[Saved entries]
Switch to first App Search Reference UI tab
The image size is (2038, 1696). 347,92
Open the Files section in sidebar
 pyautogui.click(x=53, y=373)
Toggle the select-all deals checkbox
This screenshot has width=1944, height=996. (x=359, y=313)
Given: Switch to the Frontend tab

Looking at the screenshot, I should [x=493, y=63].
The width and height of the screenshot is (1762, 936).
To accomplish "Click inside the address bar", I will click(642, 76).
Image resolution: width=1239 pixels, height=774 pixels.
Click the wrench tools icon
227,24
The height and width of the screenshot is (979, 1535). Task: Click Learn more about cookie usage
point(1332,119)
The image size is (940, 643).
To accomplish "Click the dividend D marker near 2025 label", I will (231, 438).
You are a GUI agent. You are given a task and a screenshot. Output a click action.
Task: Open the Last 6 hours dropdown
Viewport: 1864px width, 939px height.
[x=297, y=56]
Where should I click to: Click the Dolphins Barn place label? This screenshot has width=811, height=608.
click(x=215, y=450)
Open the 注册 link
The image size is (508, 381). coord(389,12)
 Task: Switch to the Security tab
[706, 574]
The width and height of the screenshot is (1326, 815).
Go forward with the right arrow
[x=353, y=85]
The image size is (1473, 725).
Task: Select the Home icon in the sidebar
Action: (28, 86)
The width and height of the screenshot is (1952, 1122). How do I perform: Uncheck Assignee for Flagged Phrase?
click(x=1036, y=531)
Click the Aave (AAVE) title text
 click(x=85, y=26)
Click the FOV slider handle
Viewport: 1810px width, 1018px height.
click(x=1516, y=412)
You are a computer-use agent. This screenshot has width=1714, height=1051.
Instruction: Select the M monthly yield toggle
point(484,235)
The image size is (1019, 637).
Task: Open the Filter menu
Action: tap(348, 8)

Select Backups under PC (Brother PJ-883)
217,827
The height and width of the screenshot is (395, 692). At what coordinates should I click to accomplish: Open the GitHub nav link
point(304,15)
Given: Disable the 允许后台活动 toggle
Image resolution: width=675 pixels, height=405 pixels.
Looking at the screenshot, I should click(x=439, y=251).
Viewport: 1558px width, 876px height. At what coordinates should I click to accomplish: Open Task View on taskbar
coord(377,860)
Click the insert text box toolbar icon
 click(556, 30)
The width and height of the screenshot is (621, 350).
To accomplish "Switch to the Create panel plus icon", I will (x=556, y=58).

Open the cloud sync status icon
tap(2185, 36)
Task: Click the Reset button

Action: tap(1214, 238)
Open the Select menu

## Task brief
Each record must be printed again, word for word, with nothing dropped.

## Exercise answer
Switch to first App Search Reference UI tab
The image size is (2038, 1696). 347,92
Open the Files section in sidebar
 pyautogui.click(x=53, y=373)
Toggle the select-all deals checkbox
This screenshot has width=1944, height=996. (x=359, y=313)
Given: Switch to the Frontend tab

Looking at the screenshot, I should [x=493, y=63].
The width and height of the screenshot is (1762, 936).
To accomplish "Click inside the address bar", I will click(642, 76).
Image resolution: width=1239 pixels, height=774 pixels.
Click the wrench tools icon
227,24
The height and width of the screenshot is (979, 1535). Task: Click Learn more about cookie usage
point(1332,119)
The image size is (940, 643).
To accomplish "Click the dividend D marker near 2025 label", I will (231, 438).
You are a GUI agent. You are given a task and a screenshot. Output a click action.
Task: Open the Last 6 hours dropdown
Viewport: 1864px width, 939px height.
[x=297, y=56]
Where should I click to: Click the Dolphins Barn place label? This screenshot has width=811, height=608.
click(x=215, y=450)
Open the 注册 link
The image size is (508, 381). coord(389,12)
 Task: Switch to the Security tab
[706, 574]
The width and height of the screenshot is (1326, 815).
Go forward with the right arrow
[x=353, y=85]
The image size is (1473, 725).
Task: Select the Home icon in the sidebar
Action: (28, 86)
The width and height of the screenshot is (1952, 1122). How do I perform: Uncheck Assignee for Flagged Phrase?
click(x=1036, y=531)
Click the Aave (AAVE) title text
 click(x=85, y=26)
Click the FOV slider handle
Viewport: 1810px width, 1018px height.
click(x=1516, y=412)
You are a computer-use agent. This screenshot has width=1714, height=1051.
Instruction: Select the M monthly yield toggle
point(484,235)
The image size is (1019, 637).
Task: Open the Filter menu
Action: tap(348, 8)

Select Backups under PC (Brother PJ-883)
217,827
The height and width of the screenshot is (395, 692). At what coordinates should I click to accomplish: Open the GitHub nav link
point(304,15)
Given: Disable the 允许后台活动 toggle
Image resolution: width=675 pixels, height=405 pixels.
Looking at the screenshot, I should click(x=439, y=251).
Viewport: 1558px width, 876px height. At what coordinates should I click to accomplish: Open Task View on taskbar
coord(377,860)
Click the insert text box toolbar icon
 click(556, 30)
The width and height of the screenshot is (621, 350).
To accomplish "Switch to the Create panel plus icon", I will (x=556, y=58).

Open the cloud sync status icon
tap(2185, 36)
Task: Click the Reset button

Action: tap(1214, 238)
Open the Select menu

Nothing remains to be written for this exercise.